Table of contents
S-38.153 exercise: Advanced Intrusion Detection Environment 1
1 Introduction 3
2 Operation 3
3 Installation 5
4 Configuration 6
5 Usage 7
6 Exercise 8
7 Solution 9
Advanced Intrusion Detection System (AIDE) is a system which is designed to check the system for possible intrusions. This document focuses on how to use AIDE and configure it for intrusion prevention. Firstly the operation of AIDE is explained and then the installation and usage. Finally, an exercise and a solution is documented.
There are several different approaches to intrusion detection. Network IDSes follow the network traffic and try to make educated guesses of possible intrusions. Then there are intrusion detection systems based on file system integrity. These store the initial state of the files and then later on allow checks for possible changes in the system.
These intrusion detection systems usually work by allowing administrator to take snapshots of the system. Practically this means that before a system is put online, everything (or almost everything) concerning the state of files is logged to a database for possible future comparison.
If at some point administrator speculates possible intrusion he can check the current state of the files against the initial snapshot. This makes it easy to see if some core files have been hacked or replaced altogether.
AIDE works exactly like this and it is easy to use. It also offers an easy way of configuration and rule customization . AIDE works by creating a snapshot of the files of the system. It will take timestamps, permissions, sizes and checksums of the wanted files. Since AIDE offers md5, sha1, rmd160 and tiger checksums it makes it quite hard to mess up with the file database.
Figures 1. and 2. show the operation of AIDE.
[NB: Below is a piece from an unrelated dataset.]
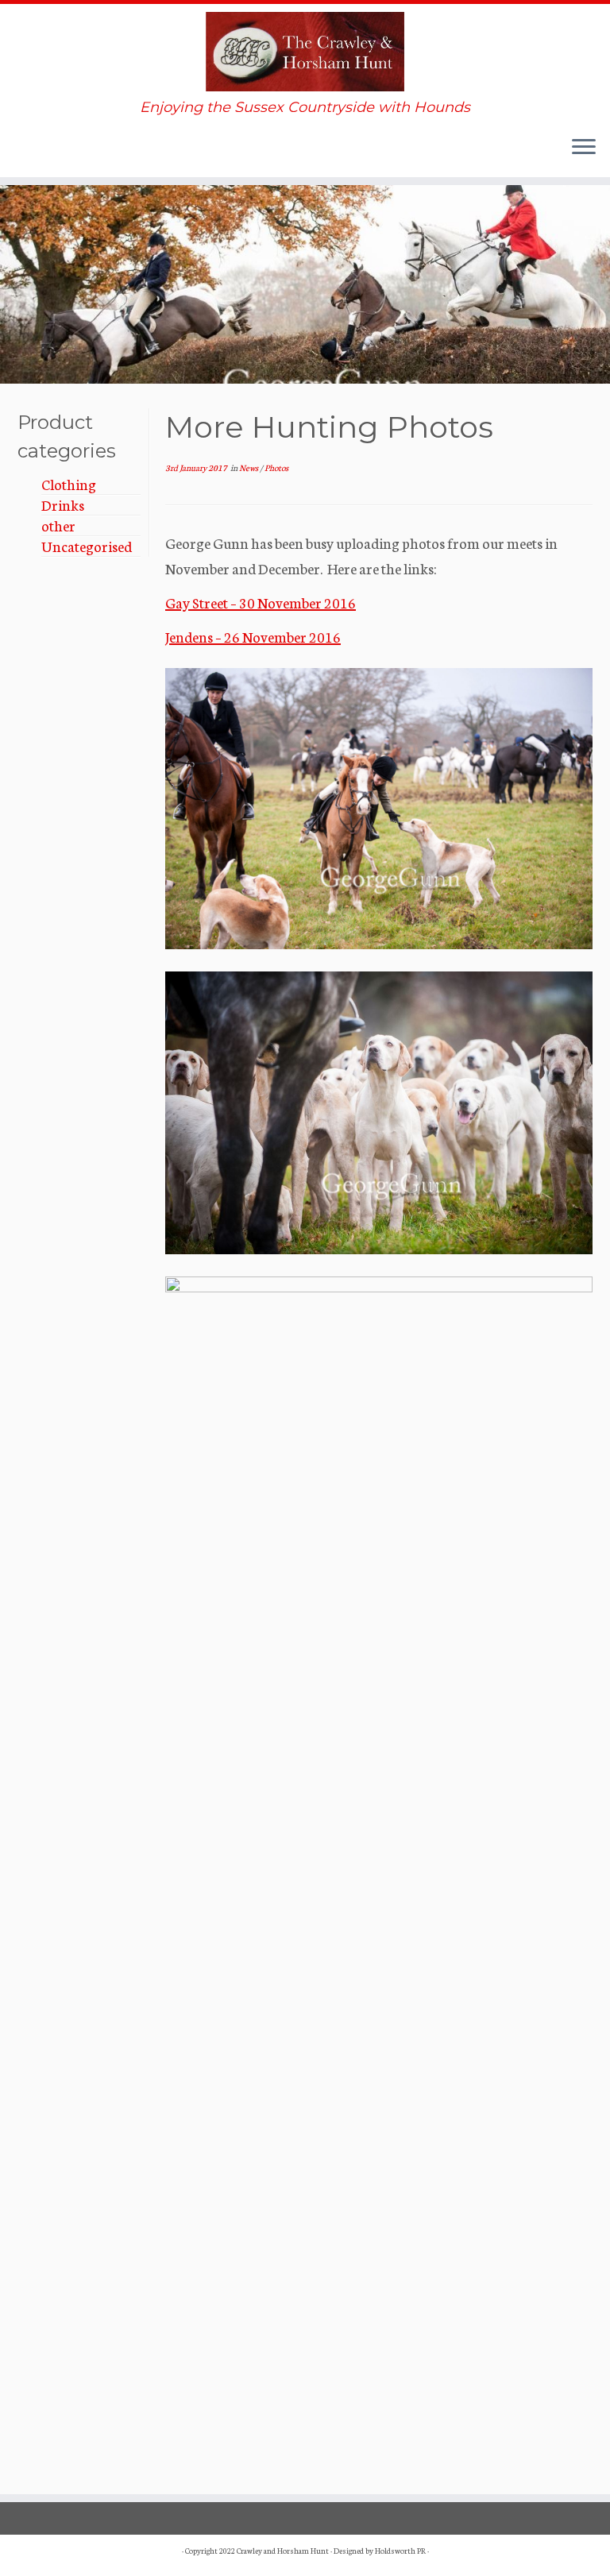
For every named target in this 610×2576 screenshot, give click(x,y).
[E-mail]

Before you install AIDE make sure you have the following tools: GCC (or some other ANSI C compiler), GNU Flex, Bison, Make. These are usually installed on every system. You also need mhash which you can download from http://schumann.cx/mhash/
Use gunzip and tar to unpack the mhash package and install it. Here are the steps
tar –xvf mhash-0.8.17.tar
go to mhash directory
AIDE is easy to install. Follow these steps to perform installation:
Download the latest version. (0.9 was the newest when writing this document) It can be downloaded from ftp://ftp.cs.tut.fi/pub/src/gnu/aide-0.9.tar.gz
Unpack the package (gunzip aide-0.9.tar.gz && tar –xvf aide-0.9.tar)
su to root, ie: su –
Go to the main AIDE directory
Compile AIDE with
AIDE is configured using aide.conf file. AIDE offers three types of configuration lines. Namely these are:
Configuration files are used to set configuration parameters and variables. Selection lines are used to name the files included in the database and macro lines to define and undefine variables.
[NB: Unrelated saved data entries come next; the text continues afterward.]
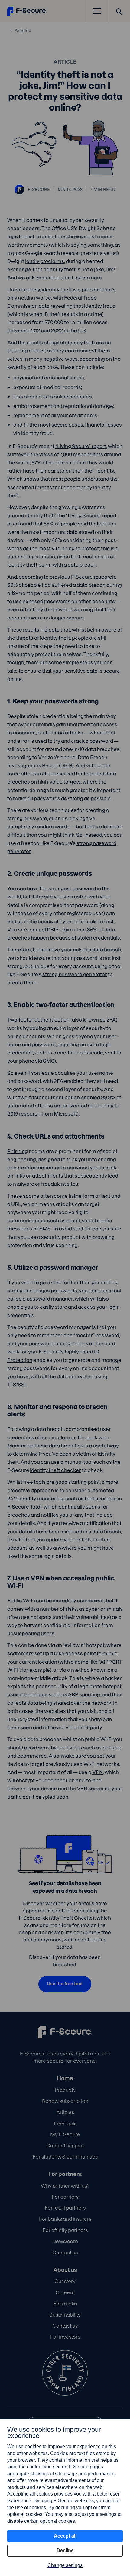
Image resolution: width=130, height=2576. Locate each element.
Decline (65, 2550)
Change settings (65, 2565)
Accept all (65, 2536)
AIDE can check the following things (first the actual configuration command, then the explanation):
n: number of links
b: block count
S: check for growing size
md5: md5 checksum
sha1: sha1 checksum
rmd160: rmd160 checksum
tiger: tiger checksum
E: Empty group
>: Growing logfile p+u+g+i+n+S
(# Means comment)
In the configuration files you can also create custom rules such as:
ToughRule = p+i+n+u+g+m+c+s+b+tiger+md5+sha1
Then you have to decide what you want to include in the database:
/etc p+u+g #check permissions, user and group for etc
!/var/log/.* # don’t check the log dir
Usually you want to include files which are critical for the system, are most often replaced by hacked version or are most prone for worms and trojans etc.
What you probably don’t want to include in the configuration files are files which are changed often like log files etc.
AIDE is very easy and straightforward to use. To get the AIDE database (=snapshot of the system as specified in the configuration file) type:
/> aide --init
The created database, AIDE binaries and configuration files SHOULD be then placed on some secure media, in case a hacker manages to change the database and/or the binaries of the AIDE system.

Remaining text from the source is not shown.